The floating LNG regasification facility proposed for Long Island Sound has hit another snag. An article in Sunday's New York Times described the curious permitting snafu that has developed on the way to review by the Federal Energy Regulatory Commission, relating to the project's safety plans. Apparently, the details of the Broadwater project have fallen under a post-9/11 infrastructure security regulation that effectively bars them from public scrutiny. In the absence of specifics, opponents are seizing on the classification of the plans to argue that the project is too risky for the busy waters of Long Island Sound, or its heavily populated shorelines. Welcome to the Twilight Zone.
Living only a couple of miles from Long Island Sound, I am more than a little interested in how this comes out. My first instinct is that Broadwater would be a tremendous boon for the region, providing direct access to international supplies of clean natural gas at prices much lower than those I see on my monthly gas bill. But, as I said before, the project shouldn't get a free ride on safety or environmental impact, just because it's a good business proposition.
As a resident, I share the frustration of those seeking to understand how Broadwater might affect the area, particularly in a worst-case scenario. Under our system we have come to expect full public scrutiny of such proposals as part of our Constitutional rights, honed by legislation such as the Freedom of Information Act. But we also shouldn't lose sight of the responsibility of the government and of businesses acting under government license to safeguard information, the release of which might be harmful in wartime. The Broadwater project must find a way to navigate the gap between those poles, if it is to go forward.
However, it is a long, unjustified leap from the dilemma described above to the flawed logic that uses the security around the project's plans as de facto evidence that it is inherently unsafe. Connecticut Attorney General Richard Blumenthal was quoted in the Times saying, "It is powerful evidence of the susceptibility to terrorist attack and proves that the public interest is greatly endangered." A filing by Suffolk County, NY went even further, citing FERC's comment that destruction of an LNG terminal by saboteurs would negatively impact public health and safety as proving, "that the Broadwater project can not be found safe or in the public interest." Franz Kafka would recognize a kindred spirit, there.
Every energy facility in the country is vulnerable to terrorism, with serious potential consequences, nor are energy facilities unique in this regard. If that fact were sufficient argument against building more, then we'd better consider a ban on the sales of new gas and electric appliances.

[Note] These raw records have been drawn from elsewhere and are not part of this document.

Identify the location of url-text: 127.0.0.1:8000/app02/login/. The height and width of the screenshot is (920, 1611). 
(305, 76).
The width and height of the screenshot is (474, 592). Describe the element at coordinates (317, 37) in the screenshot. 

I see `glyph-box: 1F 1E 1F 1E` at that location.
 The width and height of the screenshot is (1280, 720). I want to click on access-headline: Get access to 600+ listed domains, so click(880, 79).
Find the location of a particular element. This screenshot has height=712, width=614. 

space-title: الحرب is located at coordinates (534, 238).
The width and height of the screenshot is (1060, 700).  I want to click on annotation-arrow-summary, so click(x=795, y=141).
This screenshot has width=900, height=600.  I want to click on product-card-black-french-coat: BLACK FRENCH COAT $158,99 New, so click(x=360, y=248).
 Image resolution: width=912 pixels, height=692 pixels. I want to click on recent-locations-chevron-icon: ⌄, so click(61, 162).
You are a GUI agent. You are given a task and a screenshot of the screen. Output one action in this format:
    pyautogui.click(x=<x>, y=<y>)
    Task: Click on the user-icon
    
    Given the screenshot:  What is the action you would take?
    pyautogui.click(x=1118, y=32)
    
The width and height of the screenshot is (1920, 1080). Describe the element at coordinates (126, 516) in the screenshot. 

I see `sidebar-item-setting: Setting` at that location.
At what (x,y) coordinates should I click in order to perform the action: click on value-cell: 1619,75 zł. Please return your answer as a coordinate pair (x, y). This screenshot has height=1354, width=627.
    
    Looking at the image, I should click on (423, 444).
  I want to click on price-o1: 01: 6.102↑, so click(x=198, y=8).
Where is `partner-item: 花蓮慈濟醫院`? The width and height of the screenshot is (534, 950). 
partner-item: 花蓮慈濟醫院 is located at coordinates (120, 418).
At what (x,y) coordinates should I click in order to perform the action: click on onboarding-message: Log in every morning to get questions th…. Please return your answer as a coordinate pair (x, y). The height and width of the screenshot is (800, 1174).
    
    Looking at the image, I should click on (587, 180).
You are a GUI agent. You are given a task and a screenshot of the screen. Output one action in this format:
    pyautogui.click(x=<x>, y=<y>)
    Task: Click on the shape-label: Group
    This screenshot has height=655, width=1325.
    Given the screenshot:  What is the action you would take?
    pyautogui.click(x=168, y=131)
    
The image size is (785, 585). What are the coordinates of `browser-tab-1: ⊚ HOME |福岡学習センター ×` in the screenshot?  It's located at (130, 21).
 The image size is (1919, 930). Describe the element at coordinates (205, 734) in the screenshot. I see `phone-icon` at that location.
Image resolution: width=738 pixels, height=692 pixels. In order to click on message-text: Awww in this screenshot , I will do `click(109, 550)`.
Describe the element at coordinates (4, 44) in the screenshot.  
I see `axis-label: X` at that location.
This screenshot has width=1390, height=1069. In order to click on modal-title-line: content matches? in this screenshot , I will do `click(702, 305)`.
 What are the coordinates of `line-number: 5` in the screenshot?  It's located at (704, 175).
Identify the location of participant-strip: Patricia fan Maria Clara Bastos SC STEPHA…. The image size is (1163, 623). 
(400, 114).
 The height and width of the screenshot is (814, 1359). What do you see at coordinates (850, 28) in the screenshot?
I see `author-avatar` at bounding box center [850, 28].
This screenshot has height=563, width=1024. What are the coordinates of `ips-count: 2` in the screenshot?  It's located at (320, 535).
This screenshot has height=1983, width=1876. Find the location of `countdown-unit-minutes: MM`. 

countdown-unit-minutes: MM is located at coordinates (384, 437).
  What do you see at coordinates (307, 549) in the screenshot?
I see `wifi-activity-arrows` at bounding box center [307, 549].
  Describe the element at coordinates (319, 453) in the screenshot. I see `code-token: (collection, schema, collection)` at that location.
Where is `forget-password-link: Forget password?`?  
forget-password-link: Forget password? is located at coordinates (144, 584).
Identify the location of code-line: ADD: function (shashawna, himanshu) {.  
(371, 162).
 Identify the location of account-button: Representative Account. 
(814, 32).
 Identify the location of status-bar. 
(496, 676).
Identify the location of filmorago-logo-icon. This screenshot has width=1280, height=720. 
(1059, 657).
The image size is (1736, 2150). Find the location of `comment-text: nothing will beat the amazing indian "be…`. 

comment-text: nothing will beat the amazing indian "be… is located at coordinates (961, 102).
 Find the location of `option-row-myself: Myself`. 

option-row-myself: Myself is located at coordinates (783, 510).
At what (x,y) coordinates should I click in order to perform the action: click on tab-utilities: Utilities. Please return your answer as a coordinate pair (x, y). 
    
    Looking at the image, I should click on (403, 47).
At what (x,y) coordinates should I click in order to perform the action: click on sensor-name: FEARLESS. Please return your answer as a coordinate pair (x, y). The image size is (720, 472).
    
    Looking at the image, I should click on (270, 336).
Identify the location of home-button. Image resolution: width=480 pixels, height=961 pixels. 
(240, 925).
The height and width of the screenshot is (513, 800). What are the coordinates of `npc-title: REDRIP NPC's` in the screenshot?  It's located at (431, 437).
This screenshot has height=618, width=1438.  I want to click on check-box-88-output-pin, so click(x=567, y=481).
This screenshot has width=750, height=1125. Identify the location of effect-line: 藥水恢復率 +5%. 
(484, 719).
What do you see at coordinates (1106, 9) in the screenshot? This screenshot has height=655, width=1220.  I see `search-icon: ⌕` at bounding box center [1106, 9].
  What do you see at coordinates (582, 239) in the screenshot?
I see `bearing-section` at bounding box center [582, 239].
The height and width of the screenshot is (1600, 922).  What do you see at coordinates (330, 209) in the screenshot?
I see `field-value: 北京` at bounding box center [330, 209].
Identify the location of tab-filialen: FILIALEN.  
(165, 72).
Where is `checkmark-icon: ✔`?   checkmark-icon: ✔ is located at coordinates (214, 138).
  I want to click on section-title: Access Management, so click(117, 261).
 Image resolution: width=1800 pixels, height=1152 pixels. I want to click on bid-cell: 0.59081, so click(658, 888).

It may just be that wartime prudence prevents our knowing enough about Broadwater's design and safety systems to make us all comfortable. If so, then we must choose between blocking the project--thus obliging us to address the future energy balance of the greater NY region in some other way--or trusting in the judgment of those with the clearance to scrutinize these plans. The latter may seem a quaint notion in 2006, but to me the other choice looks worse. If we fail to find a sensible way through this procedural quandary, our energy future will be jeopardized as much as by any attack Al Qaeda could mount.